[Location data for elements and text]
---

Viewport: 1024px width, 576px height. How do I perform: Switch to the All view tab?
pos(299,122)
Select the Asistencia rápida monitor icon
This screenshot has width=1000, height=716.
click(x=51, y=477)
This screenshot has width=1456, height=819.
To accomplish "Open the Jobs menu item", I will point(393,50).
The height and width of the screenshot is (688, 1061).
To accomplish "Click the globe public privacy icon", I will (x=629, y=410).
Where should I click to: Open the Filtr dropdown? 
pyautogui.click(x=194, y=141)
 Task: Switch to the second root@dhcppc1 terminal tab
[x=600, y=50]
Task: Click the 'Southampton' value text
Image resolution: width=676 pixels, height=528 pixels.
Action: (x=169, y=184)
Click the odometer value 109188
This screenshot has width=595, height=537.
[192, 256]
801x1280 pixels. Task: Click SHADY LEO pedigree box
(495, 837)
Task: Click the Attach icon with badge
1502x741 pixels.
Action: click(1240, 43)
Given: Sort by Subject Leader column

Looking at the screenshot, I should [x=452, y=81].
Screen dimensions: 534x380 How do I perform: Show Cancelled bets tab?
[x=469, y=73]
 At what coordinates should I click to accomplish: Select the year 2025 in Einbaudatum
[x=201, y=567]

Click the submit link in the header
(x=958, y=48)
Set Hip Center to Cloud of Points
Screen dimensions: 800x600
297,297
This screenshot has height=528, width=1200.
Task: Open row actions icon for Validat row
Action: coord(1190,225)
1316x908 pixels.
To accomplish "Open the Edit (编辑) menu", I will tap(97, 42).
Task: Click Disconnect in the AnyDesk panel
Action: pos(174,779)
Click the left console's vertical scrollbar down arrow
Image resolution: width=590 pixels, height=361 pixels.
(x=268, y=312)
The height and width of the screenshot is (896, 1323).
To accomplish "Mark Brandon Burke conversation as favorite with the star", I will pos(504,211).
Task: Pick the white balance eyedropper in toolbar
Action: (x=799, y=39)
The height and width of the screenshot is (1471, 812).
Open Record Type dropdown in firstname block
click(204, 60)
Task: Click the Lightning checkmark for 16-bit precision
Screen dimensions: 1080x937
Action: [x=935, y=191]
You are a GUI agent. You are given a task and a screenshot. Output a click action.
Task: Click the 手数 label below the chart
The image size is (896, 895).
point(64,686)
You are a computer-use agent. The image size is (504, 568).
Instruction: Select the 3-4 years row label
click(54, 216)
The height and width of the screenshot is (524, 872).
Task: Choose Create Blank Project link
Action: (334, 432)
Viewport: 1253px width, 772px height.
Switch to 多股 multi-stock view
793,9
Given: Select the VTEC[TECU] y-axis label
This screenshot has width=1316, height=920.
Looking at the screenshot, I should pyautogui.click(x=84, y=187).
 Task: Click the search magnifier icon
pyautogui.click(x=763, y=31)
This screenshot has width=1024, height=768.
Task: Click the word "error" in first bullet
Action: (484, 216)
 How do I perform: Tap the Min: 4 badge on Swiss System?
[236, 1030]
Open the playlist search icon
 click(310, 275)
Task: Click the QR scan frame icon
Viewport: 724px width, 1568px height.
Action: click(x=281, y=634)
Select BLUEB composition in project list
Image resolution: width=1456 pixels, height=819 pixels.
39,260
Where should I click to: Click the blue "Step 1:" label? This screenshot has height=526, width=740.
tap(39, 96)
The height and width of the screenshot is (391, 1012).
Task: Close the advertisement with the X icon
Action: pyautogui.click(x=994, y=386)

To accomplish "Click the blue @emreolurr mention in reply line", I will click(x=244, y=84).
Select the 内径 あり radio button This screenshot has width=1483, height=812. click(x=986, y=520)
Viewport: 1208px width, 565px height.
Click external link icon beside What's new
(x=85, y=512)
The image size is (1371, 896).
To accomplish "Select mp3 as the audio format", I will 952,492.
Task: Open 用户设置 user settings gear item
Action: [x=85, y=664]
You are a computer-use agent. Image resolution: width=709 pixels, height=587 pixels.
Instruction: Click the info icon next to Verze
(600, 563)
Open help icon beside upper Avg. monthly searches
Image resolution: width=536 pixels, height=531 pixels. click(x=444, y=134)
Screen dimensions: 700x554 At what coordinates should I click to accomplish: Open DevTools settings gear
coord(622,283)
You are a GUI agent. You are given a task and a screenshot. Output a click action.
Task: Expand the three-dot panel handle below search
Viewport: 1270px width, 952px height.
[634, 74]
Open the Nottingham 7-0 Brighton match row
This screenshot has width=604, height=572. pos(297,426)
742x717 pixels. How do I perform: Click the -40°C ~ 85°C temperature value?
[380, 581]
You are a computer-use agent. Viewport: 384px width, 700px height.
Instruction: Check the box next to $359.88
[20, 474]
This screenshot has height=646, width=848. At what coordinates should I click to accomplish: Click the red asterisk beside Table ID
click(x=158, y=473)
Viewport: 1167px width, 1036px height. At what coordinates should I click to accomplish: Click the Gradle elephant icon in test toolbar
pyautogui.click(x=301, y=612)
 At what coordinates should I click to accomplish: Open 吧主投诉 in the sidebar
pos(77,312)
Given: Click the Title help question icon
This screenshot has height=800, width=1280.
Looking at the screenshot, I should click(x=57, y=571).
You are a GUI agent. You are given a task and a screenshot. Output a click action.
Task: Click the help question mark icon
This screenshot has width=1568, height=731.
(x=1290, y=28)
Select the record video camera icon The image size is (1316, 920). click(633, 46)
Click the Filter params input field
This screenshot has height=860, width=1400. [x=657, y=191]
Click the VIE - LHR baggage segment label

---

**WHAT IS NEEDED:** Rewrite everything from the start of the records down to the line containing "Action: coord(1190,225)" as a numbered list, leaving out blank lines.

**FULL OUTPUT:**
1. Viewport: 1024px width, 576px height. How do I perform: Switch to the All view tab?
2. pos(299,122)
3. Select the Asistencia rápida monitor icon
4. This screenshot has width=1000, height=716.
5. click(x=51, y=477)
6. This screenshot has width=1456, height=819.
7. To accomplish "Open the Jobs menu item", I will point(393,50).
8. The height and width of the screenshot is (688, 1061).
9. To accomplish "Click the globe public privacy icon", I will (x=629, y=410).
10. Where should I click to: Open the Filtr dropdown? 
11. pyautogui.click(x=194, y=141)
12.  Task: Switch to the second root@dhcppc1 terminal tab
13. [x=600, y=50]
14. Task: Click the 'Southampton' value text
15. Image resolution: width=676 pixels, height=528 pixels.
16. Action: (x=169, y=184)
17. Click the odometer value 109188
18. This screenshot has width=595, height=537.
19. [192, 256]
20. 801x1280 pixels. Task: Click SHADY LEO pedigree box
21. (495, 837)
22. Task: Click the Attach icon with badge
23. 1502x741 pixels.
24. Action: click(1240, 43)
25. Given: Sort by Subject Leader column
26. Looking at the screenshot, I should [x=452, y=81].
27. Screen dimensions: 534x380 How do I perform: Show Cancelled bets tab?
28. [x=469, y=73]
29.  At what coordinates should I click to accomplish: Select the year 2025 in Einbaudatum
30. [x=201, y=567]
31. Click the submit link in the header
32. (x=958, y=48)
33. Set Hip Center to Cloud of Points
34. Screen dimensions: 800x600
35. 297,297
36. This screenshot has height=528, width=1200.
37. Task: Open row actions icon for Validat row
38. Action: coord(1190,225)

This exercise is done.